A BEd degree is a must to teach at the secondary and higher secondary levels - from Classes V to XII.
"Unlike the past few years, when the number of applicants was more than the number of seats, this year around 5,000 candidates have applied for the 14,000 seats so far," an official of the university said. The official said a maximum of two more rounds of counselling could be held.
Since 2011, the government has held two tests to recruit teachers to secondary and higher secondary schools.

The results of the previous exam, held in 2012, were declared in 2013, following which the government recruited 30,000 teachers against a vacancy of 44,000.

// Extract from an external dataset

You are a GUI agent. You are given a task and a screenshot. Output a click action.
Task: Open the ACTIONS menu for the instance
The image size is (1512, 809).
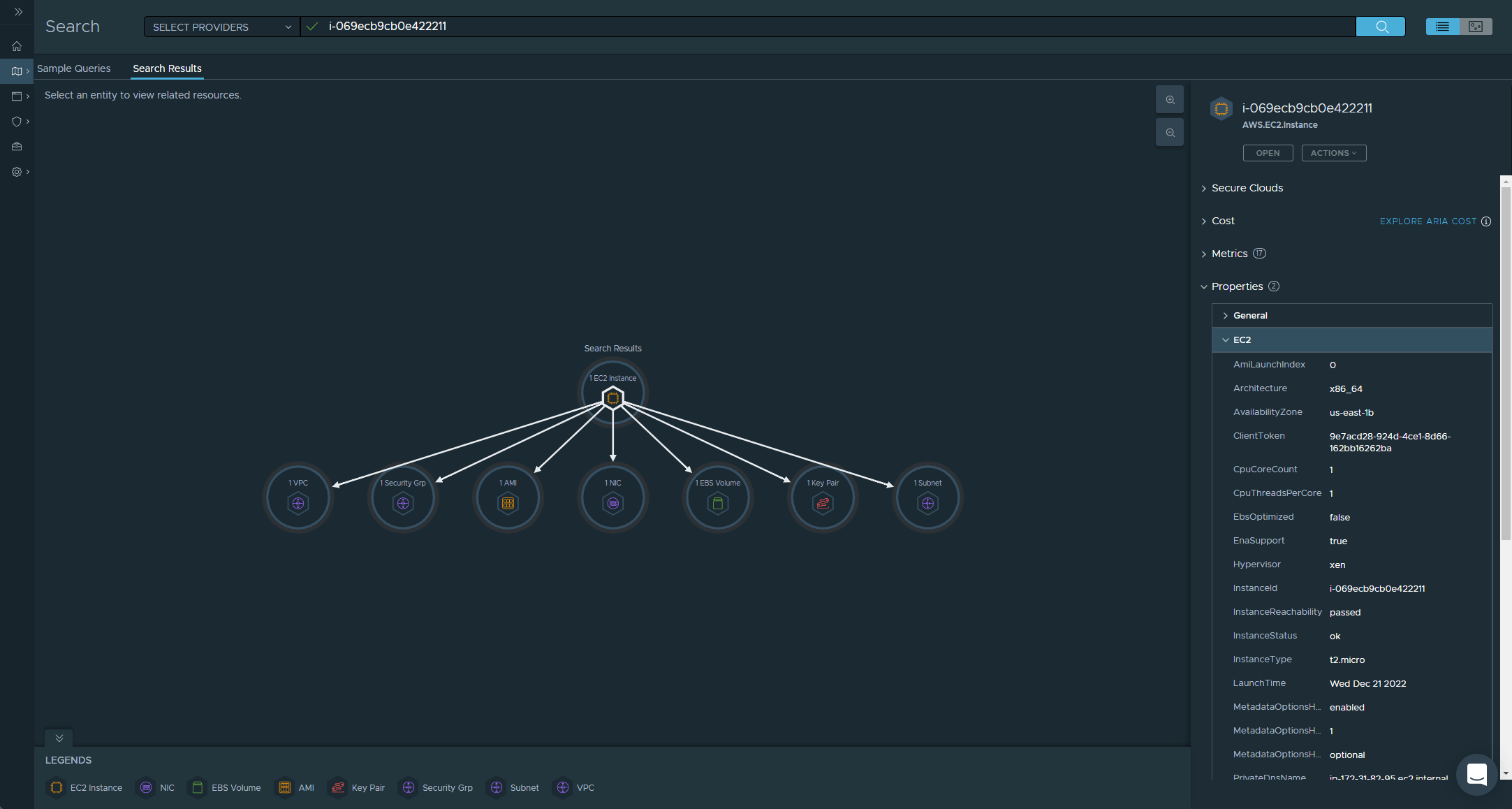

As many as 167 of the 300-odd BEd colleges in Bengal are affiliated to the West Bengal University Of Teachers' Training, Education Planning and Administration. Of the 167, 11 are state-aided and 156 privately run.
The principal of a BEd college said the situation was so abysmal because there was a "general feeling among students that employment prospects were bleak". According to the principal, this was the fallout of the government's "failure" to hold recruitment tests regularly.
"Teachers have not been recruited to state-aided schools since 2014. The results of the exam held last year have been kept on hold. So there is a lack of interest in pursuing the BEd course," the principal said.
Mita Banerjee, the vice-chancellor of the West Bengal University Of Teachers' Training, Education Planning and Administration, said many seats were lying vacant, but added that the varsity hoped the response would be better when the second round of counselling was held "soon".
Education minister Partha Chatterjee said recently in the Assembly that nearly 70,000 teachers' posts were lying vacant. Of these, around 42,000 are at the secondary and higher secondary levels.
In February, the West Bengal School Service Commission, which conducts the teacher recruitment test, published an advertisement announcing an exam would be held to hire teachers for Classes IX to XII, but no date has been declared yet.
Manjusha Tarafdar, the principal of Pailan College of Education, a private college on the southern fringes of Calcutta, said only 20 of the college's 100 BEd seats had been filled up after the first round of counselling.
"All 100 seats were taken in 2014 and we had to refuse many applications. Last year, 84 seats were filled up," Tarafdar added.
The principal of a BEd college in South 24-Parganas said the situation was so dismal that the institution had decided to slash the fee by almost half. The principal said still only a handful of students had taken admission.
Institutions can charge up to Rs 1.5 lakh for the two-year BEd course.